Comment: Once again, nobody forces you to become a debt-slave. Once again, we have met the enemy and he is us.
“It’s easy to blame seniors for stacking the deck in favour of their own generation. But in many ways, says Kershaw, it’s actually …younger Canadians who are to blame for the lack of public support for their issues. Turnout among younger voters is notoriously low, so politicians naturally target their campaigns to the seniors who actually show up on election day.”
Comment: At last, some truth emerges. Once again, we have met the enemy …
“The battle over how cash-strapped governments should divvy up their limited resources between young and old is only likely to heat up as the biggest wave of Baby Boomers enters retirement over the next decade.”
Comment: Yes, the situation is going to get even worse.
You can also bet that our owners with their complicit hand-maidens, the ass media, will continue stirring the pot of socialist envy and resentment. They’ll continue fomenting class warfare, or in this case generational warfare. It’s an effective ‘divide and conquer’ strategy that deflects blame from their insatiable greed and looting.
Don’t fall for it. Let’s stop being our own worst enemies.
For some perspectives from other people, below are some interesting readers’ comments on the Macleans on-line article.
“Most seniors are not as wealthy as depicted in this story.”
“Lower interest rates have allowed the young to buy large homes and new cars that we could never afford when we were out of university five or ten years.”
“Great! Now as I approach retirement, after years of work, raising my family, and pinching pennies to save for retirement, an article like this. How do you justify going after seniors, who have limited ability to make adjustments once they are out of the work force.”
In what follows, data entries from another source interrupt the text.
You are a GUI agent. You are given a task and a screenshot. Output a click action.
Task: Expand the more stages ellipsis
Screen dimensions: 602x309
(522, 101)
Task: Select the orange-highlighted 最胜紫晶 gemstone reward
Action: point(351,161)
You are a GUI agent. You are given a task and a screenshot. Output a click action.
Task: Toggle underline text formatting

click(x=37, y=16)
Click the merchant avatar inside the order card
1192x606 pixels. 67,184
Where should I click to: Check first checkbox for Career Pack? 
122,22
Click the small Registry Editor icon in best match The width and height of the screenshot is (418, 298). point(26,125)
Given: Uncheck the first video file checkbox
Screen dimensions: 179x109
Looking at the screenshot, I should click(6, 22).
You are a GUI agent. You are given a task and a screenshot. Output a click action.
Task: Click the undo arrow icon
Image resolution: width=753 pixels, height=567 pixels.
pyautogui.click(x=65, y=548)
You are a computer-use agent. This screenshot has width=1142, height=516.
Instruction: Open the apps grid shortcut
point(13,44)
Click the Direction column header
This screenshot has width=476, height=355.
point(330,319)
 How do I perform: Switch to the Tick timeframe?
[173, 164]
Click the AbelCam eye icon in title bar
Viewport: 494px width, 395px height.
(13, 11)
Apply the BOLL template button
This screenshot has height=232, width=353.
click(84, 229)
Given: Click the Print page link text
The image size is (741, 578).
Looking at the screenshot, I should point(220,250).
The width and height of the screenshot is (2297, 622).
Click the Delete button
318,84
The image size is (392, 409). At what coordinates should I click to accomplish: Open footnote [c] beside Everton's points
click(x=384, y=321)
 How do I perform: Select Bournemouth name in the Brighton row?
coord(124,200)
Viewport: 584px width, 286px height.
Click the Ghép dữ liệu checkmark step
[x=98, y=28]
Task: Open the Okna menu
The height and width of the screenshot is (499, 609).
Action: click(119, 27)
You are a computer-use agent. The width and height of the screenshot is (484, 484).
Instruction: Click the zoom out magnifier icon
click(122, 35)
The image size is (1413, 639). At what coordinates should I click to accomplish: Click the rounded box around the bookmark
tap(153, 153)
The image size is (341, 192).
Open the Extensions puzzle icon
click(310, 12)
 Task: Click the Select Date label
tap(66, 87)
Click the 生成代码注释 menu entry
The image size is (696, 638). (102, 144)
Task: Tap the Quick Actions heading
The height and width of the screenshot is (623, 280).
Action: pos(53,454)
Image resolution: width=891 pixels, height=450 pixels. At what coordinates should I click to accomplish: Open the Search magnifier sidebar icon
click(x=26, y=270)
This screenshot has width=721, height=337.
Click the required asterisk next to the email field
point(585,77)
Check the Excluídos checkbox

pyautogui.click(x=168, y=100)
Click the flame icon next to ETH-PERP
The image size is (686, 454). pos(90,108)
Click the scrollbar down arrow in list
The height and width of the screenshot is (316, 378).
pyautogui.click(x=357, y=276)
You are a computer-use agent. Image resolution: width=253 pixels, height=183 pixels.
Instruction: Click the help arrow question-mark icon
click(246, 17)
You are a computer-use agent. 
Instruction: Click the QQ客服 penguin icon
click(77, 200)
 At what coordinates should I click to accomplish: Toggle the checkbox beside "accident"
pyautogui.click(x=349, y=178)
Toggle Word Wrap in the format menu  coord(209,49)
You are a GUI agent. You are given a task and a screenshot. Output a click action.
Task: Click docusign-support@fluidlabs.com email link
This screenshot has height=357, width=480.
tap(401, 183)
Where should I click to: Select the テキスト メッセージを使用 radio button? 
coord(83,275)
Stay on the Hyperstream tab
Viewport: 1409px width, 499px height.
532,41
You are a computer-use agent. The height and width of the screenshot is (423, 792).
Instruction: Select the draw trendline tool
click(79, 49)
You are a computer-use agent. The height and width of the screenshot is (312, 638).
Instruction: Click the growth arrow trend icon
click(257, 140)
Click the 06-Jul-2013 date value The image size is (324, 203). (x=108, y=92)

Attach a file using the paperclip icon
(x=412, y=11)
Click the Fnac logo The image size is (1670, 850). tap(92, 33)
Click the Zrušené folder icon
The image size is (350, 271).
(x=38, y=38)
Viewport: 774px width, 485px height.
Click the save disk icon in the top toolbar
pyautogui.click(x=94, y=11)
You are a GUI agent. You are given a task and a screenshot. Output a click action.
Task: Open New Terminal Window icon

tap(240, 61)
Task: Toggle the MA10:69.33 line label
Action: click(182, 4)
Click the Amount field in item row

“And I do think that the article is terribly biased in blaming the elderly for woes facing the younger generation when a lot of the problem related to high housing costs and difficulties in getting jobs is our failed immigration system.”
“Go tour a retirement home…or a nursing home…anywhere in the country. Then tell me the elderly are all ‘rich’ and apparently ‘spoiled’.
“Whiny Millennials, who don’t want to put in the effort the seniors did….just take it.”
“Different generations face different struggles.”
“My social circle is not huge but I can think of quite a number of seniors who are barely scraping by. They live on small pensions and and they hardly live the lives of the seniors that you portray in your article. I think that it is irresponsible to fan the flames of envy that the younger generation may feel towards retired people. Yes, some retired people may be well off, but certainly not all.”
What we need to do is better understand how our western history, culture, religion and beliefs sabotage us as I outlined in great detail in Our Insane Judeo-Christian Slave Morality which makes us ripe for manipulation and pillage. As well, Paul Rosenberg of Casey Research says, We’re Better Than We Think we Are.
Indeed, we are once we stop being our own worst enemies and overcome our sheepdom. In the immortal words of Ann Landers, “No one can take advantage of you without your permission.”
Canada’s premier weekly news magazine was once fairly neutral. I’ve long ago let subscriptions to Time, Newsweek and the Economist lapse because they’ve turned into propaganda rags. When Macleans drinks the socialist Kool-Ade, you know we’ve turned a dark corner. It’s no wonder printed news is in trouble and more and more people get their news from alternate sources.